In every step of our lives, we say goodbye to our friends and families at one time or another. ‘Goodbye’ is a word that inevitably follows a ‘Hi’. We say hello to so many people from the time we take our first breath and then we say goodbye to them knowingly or unknowingly as we gradually take our steps into the future. We hold human relations and the humans who are part of those relations close to our hearts. Friends, grandparents, parents, sisters, brothers, aunts, uncles, husbands, wives, sons, daughters and all those who cannot be categorized are always hard to say goodbye to. In the midst of all these, little do we realize that we say goodbye to many more elements that go unheard or unseen and almost always are never thanked.
The first bench in our first class, the playground of nursery school, the innocence of childhood, the stairs of high school, the dear books and clothes we part with to make space for new ones, the warm bed in our parents’ house when we leave home for the first time, the first mobile phone, the first car, a destination we return from after a long vacation, the festivities when they end, every loved moment with our first pet are just some of those elements that pass by unnoticed. When I left north India in the beginning of this year, left Gurgaon – a city I almost despised – I did not know that saying goodbye even to a place you never liked can hurt and remain somewhere deep inside. A few days back, I realized that a city is not just a place; it is all about the elements it comprises. So, in my case, it is the apartment with the large terrace, the innumerable sunsets, my voiceless friends like the pigeon and the stray dogs, the park across the street, my long reading sessions, the taste of warm food in chilly winter nights, the sound of guitar that echoed through the rooms that I miss today the most about Gurgaon. I have said goodbye to them and can never return again.
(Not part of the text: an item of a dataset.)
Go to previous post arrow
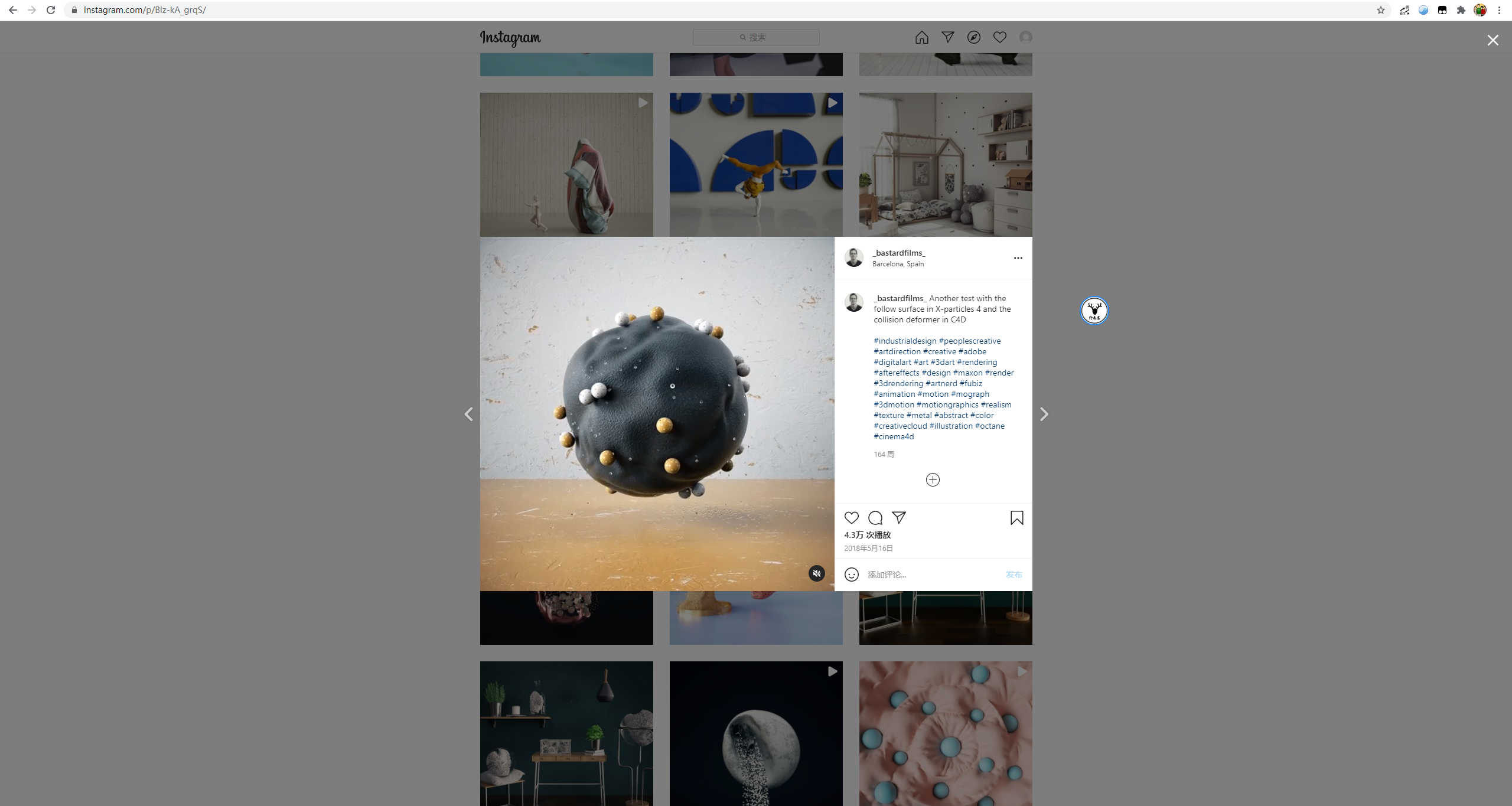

I went back a little further in time and I felt I said goodbye to so much more: I said ‘bye’ to my favorite festival – Durga Puja, one month ago. I had to say goodbye helplessly to my kitty Sandy, when I put her in grave three years ago. I had said goodbye to my favorite Indian destination, Kerala, four years ago, after a long vacation. I had said goodbye to my first job during recession five years ago. I had said goodbye to the fields and trees and the long balcony of my college 9 years ago. I had said goodbye to my school church and the beautiful sound of its piano 12 years ago. And I have said goodbye to so many things and elements and seasons in between without saying thank you.
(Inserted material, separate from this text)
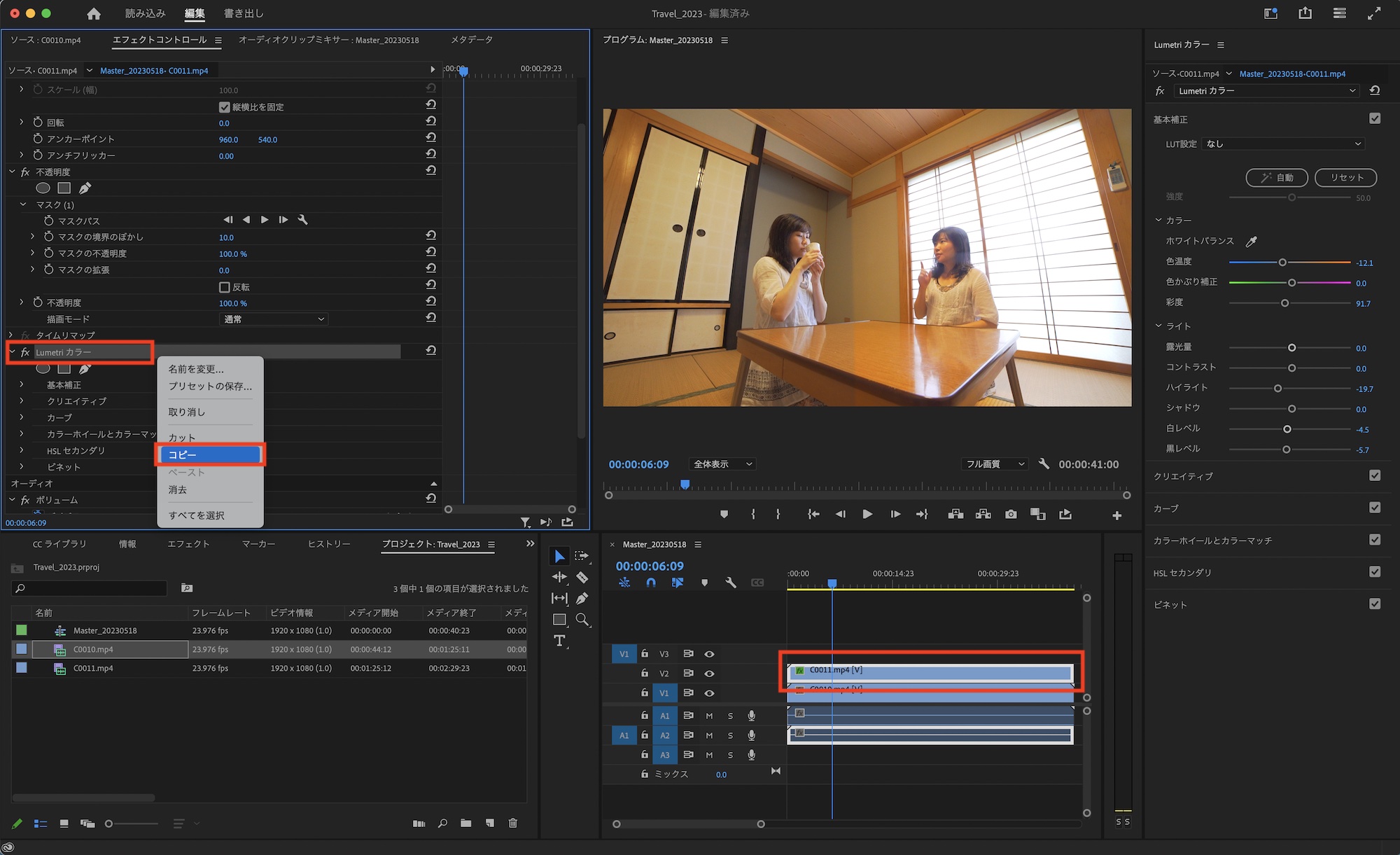
Task: Click the white balance eyedropper icon
Action: tap(1252, 242)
I realize now, that I say goodbye to every breath, every time I breathe and with it I say goodbye to a part of my life. I know now that I will not let anything that touches me, pass by, without saying thank you before saying goodbye. I believe every non-human has feelings and if it has made a difference to my life, it has helped me live through another day. A thank you or a goodbye can never be meant for humans alone. These two words are for everything that makes us what we are today – living or non-living, tangible or intangible and very thing in between, that help us live through each day and give us memories to live with, tomorrow.